INSTANCE #1: The Nameless Hero
Shoot, I’m going to be late, I realized when my watch alarm went off and I was still in my house. I reached into my jacket pocket to send a text apologizing for my delay and my fingers grasped at empty fabric. My other hand instinctively went through the routine patting sequence: jeans pockets, back pockets, backpack side pocket. No dice. My eyes were simultaneously executing Operation Cross-Check darting from the dining table, to the desk, to the pile of laundry on the floor. Nada. My brain was replaying the previous two hours in reverse, scanning the mental recordings for clues as to the last known location of my phone. To no avail.
So I asked my roommate to call my phone to see if I could hear it ring somewhere and to my surprise, someone answered. It was a boy, or a man, or an adolescent-ish male. It was pouring down rain outside but I told him I would bike to the gas station near where he was to recover the phone. On the way I bought a giant chocolate bar and some other candies and prepared myself to even flirt a little with the kid for being the savior of my social and professional communication life.

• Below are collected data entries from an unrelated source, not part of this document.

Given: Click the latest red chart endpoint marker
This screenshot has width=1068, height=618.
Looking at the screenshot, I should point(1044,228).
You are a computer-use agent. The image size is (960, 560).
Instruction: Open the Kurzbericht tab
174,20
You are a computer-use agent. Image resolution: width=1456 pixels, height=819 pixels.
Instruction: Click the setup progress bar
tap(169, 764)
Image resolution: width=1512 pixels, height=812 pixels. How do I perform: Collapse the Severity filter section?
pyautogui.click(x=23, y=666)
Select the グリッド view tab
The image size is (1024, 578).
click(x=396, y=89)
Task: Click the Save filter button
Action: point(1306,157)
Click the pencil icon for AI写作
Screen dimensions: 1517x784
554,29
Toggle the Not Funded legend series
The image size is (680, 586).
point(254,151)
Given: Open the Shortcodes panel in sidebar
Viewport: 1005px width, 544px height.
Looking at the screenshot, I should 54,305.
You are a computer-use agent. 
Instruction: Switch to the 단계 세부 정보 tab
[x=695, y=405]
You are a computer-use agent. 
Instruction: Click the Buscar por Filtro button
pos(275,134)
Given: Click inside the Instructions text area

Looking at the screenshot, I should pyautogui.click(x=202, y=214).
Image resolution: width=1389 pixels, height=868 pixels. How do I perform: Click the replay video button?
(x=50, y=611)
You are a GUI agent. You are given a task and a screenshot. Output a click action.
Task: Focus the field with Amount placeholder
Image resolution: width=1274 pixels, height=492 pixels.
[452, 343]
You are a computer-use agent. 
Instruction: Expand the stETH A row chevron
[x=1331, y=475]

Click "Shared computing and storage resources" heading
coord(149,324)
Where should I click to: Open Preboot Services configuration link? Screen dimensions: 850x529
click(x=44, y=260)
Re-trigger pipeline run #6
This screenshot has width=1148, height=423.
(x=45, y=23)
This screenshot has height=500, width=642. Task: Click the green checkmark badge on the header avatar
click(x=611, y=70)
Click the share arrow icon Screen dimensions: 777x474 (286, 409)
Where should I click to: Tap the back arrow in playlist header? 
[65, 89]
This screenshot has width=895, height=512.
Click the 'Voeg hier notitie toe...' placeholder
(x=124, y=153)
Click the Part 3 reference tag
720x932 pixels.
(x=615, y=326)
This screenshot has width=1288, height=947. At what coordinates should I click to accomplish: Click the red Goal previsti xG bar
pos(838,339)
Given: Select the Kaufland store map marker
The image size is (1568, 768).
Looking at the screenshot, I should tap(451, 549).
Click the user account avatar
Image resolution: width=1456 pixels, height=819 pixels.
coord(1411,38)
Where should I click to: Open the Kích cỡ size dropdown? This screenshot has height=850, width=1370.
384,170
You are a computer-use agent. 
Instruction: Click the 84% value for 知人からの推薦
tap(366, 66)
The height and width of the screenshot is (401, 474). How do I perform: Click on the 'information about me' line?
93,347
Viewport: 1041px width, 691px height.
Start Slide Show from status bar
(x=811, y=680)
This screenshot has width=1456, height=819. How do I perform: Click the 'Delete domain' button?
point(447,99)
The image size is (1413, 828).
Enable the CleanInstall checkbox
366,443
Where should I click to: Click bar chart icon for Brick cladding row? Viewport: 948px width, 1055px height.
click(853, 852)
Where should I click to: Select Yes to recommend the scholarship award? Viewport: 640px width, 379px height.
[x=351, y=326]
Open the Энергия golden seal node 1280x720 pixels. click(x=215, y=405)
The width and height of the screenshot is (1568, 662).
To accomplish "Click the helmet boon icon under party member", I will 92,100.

I waited on the corner, getting drenched by passing buses until he appeared, phantom like, on his bike. I hardly let him get a word out before I started gushing my thanks and appreciation. He shyly accepted my gifts and then pedaled away, disappearing silently into the rain.
INSTANCE #2
I don’t particularly like malls, but I needed some alone time outside the house and it was 9:30pm on a Sunday so everything else was closed. Other than the fluorescent lighting and echoey music, the lounge couches set up outside the stores are comfortable enough, if for nothing else than their anonymity. The mall-ies are so entranced by the lights and colors gleaming from the store fronts that my sofa island in the middle of the wide hallway is like a room of two-way mirrors, me looking out and everyone else seeing right through me.
I had been ensconced in my invisibility bubble for almost an hour before a middle aged man strode right up to me and popped it.
“Excuse me,” he said with a strange grin, “Are you American?”
Really?, I thought. Here I am, minding my own business on a mall couch at 10:30 at night and this guy is going to come ask me to give his daughter English classes.
“Yes,” I said, smiling in a plastic way that I hoped was conveying polite noninterest in this conversation.
“Do you speak English?”
I knew it. “Yes...”
“Do you have a cell phone?”
This guy meant business. “Yes...”
“Did you use the bathroom on the second floor a while ago?”
Now I was confused, and slightly creeped out. How long had this guy been stalking me just to ask me about speaking English? “Um, yes... Why?”
“What is your phone like?”
All of the sudden a light bulb went off in my head. I saw the flashback of me setting my phone on the back table of the bathroom stall. I suddenly became much more friendly with the man, who--although dressed in normal clothes--had a curly chord coming from an earpiece that I hadn’t noticed earlier.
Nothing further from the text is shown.